Nos negamos a reconocer que todo cuanto acontece tanto fuera como dentro de nuestros cuerpos y cerebros tiene una explicación física. Decimos que somos especiales, queremos serlo o necesitamos creerlo y de ello se han valido y se siguen valiendo las religiones y los charlatanes para ganar adeptos o incrementar sus cuentas de resultados. Sin embargo… no hay ni una sola prueba que demuestre la existencia del alma o de algo que se le parezca remotamente.
Cada uno de las experiencias, pensamientos y emociones que padecemos es el resultado de un proceso que puede ser descrito en términos físicos o, si lo preferimos, electroquímicos. Cuanto contemplamos, escuchamos, tocamos, olemos o probamos está ligado o es fruto del cuerpo. Si el alma existiera y su naturaleza fuese de índole no material, como suele afirmarse, no solamente no tendría acceso al mundo sensible y sus contenidos, sino que, además, sería incapaz de razonar y, por ende, carecería de pensamientos o de cualquier noción relacionada consigo misma o con su portador. El alma no sería más que un agujero, un órgano sordo, ciego y vacío.
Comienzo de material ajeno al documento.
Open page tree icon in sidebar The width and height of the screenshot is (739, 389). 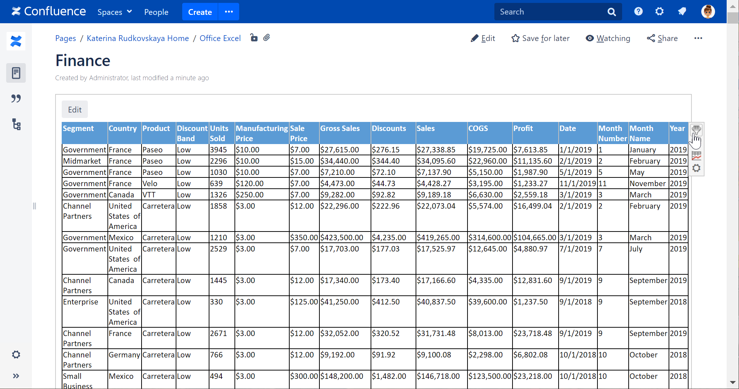tap(16, 124)
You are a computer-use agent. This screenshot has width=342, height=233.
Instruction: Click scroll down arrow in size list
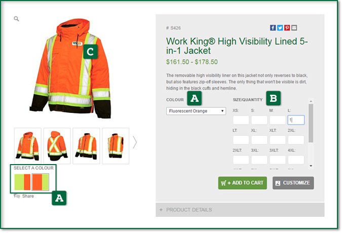click(311, 166)
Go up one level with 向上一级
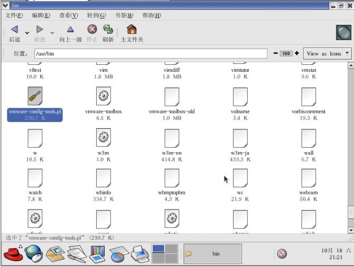Image resolution: width=354 pixels, height=267 pixels. (70, 30)
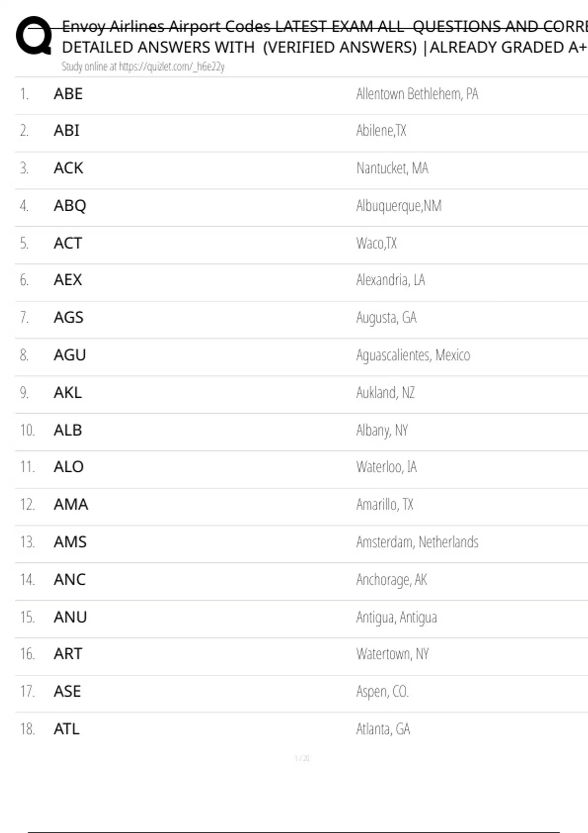The width and height of the screenshot is (588, 833).
Task: Click the Amsterdam, Netherlands definition
Action: tap(417, 542)
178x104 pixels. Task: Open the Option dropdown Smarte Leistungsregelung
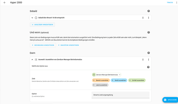(120, 95)
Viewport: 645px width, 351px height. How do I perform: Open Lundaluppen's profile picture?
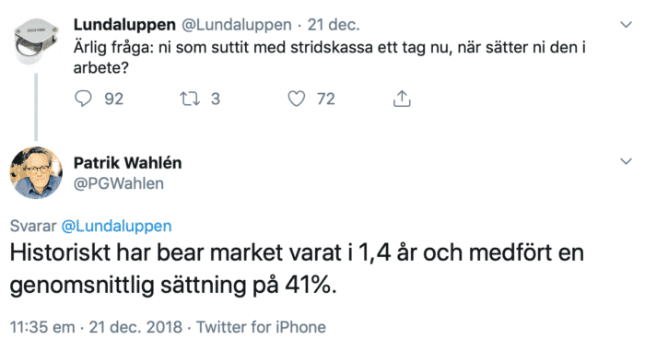tap(36, 41)
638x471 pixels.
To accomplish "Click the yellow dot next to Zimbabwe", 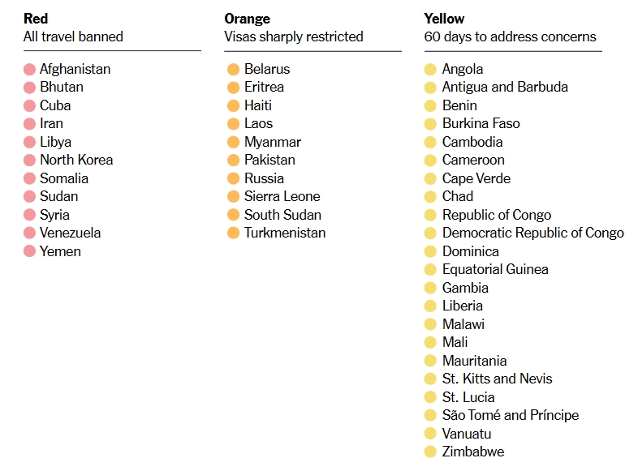I will tap(430, 452).
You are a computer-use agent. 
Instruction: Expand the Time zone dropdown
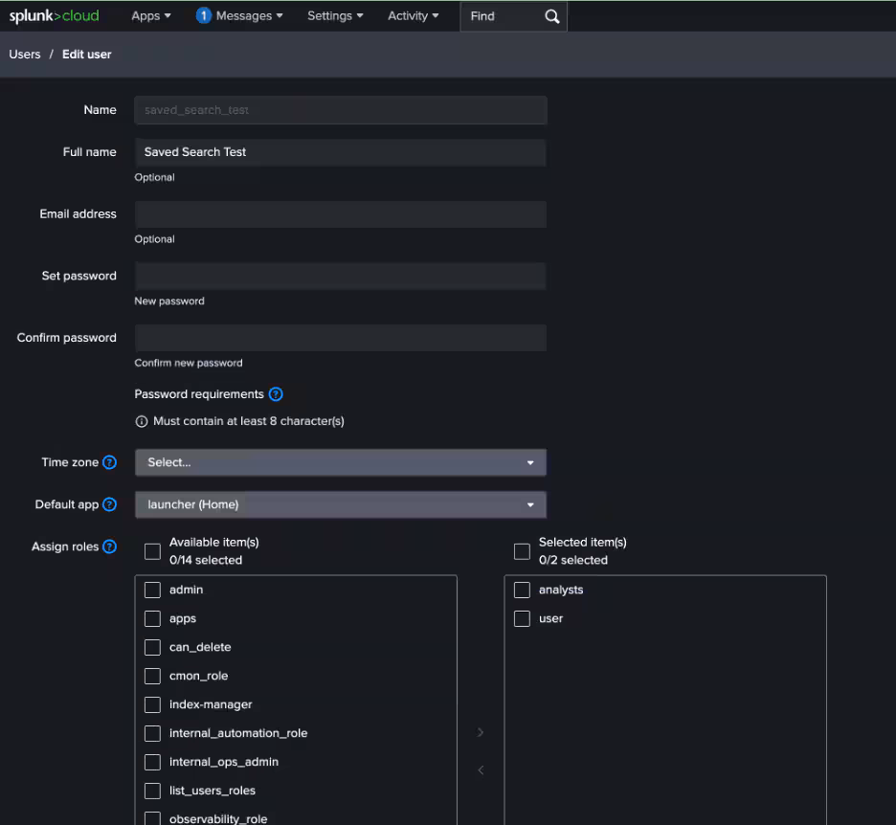coord(340,462)
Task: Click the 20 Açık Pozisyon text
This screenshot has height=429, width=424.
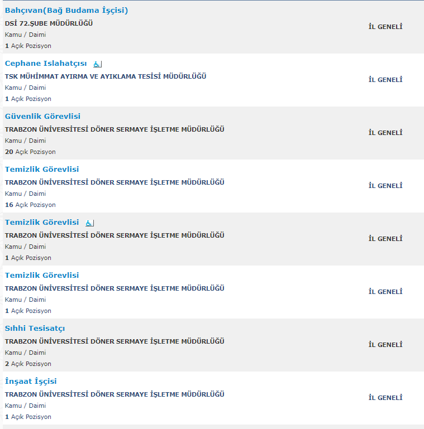Action: click(30, 152)
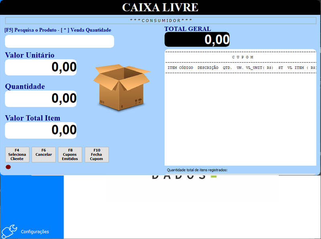Click the Configurações plug-and-wrench icon
This screenshot has width=321, height=239.
9,231
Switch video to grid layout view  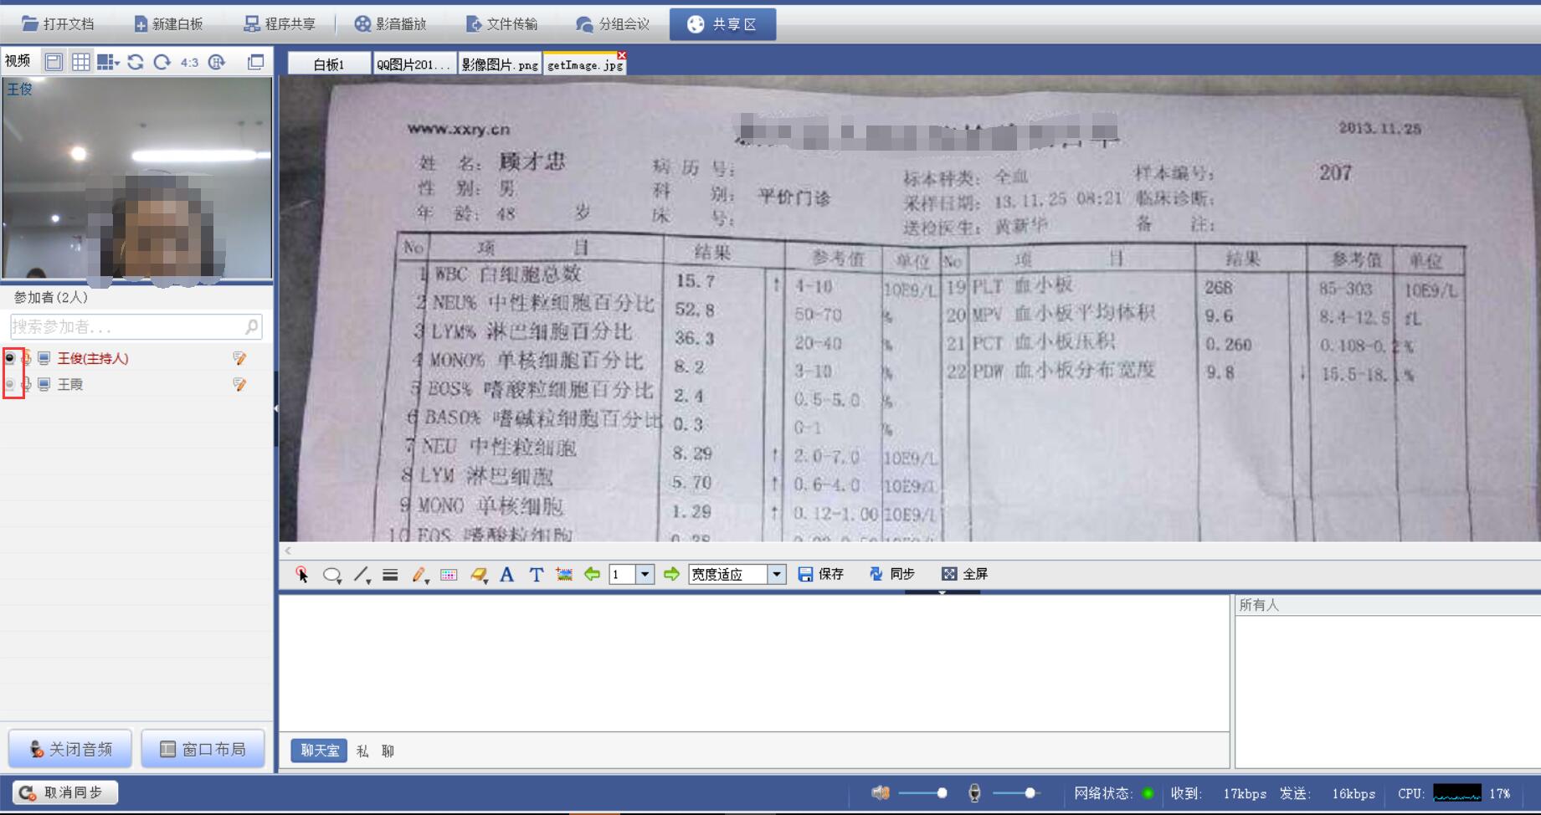pyautogui.click(x=81, y=62)
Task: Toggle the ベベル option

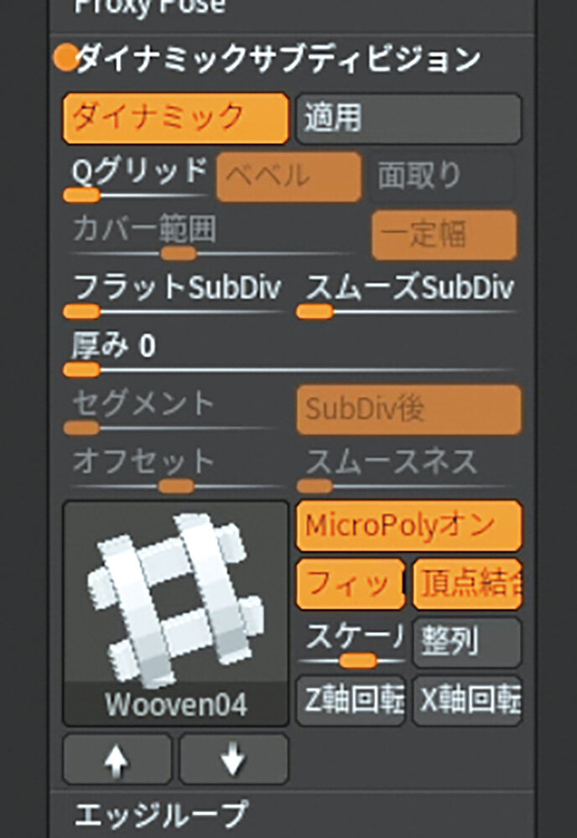Action: click(x=289, y=176)

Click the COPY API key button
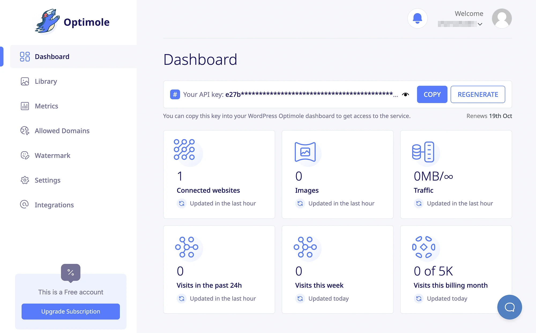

Plantear siquiera la existencia del alma o de un lugar destinado a su reposo es, a estas alturas, tan absurdo como pensar que alguien nos provea de ella. Claro que podemos seguir alimentando nuestros sueños y fantasías, claro que podemos refugiarnos y buscar consuelo en esas quimeras, claro que existe una larga, larguísima tradición al respecto y millones de fanáticos (o no) dispuestos a defender esas falsas ilusiones aún a riesgo de sacrificar sus propias vidas o las de sus semejantes, pero caer en cualquiera de esos extremos es como hacerse trampas al solitario. Al cabo, sólo existe un mundo, el físico, y una realidad, la material. Pensar otra cosa es engañarse porque como señalaba Nietzsche en 'El crepúsculo de los ídolos': «El mundo aparente es el único: el mundo verdadero no es más que un añadido mentiroso».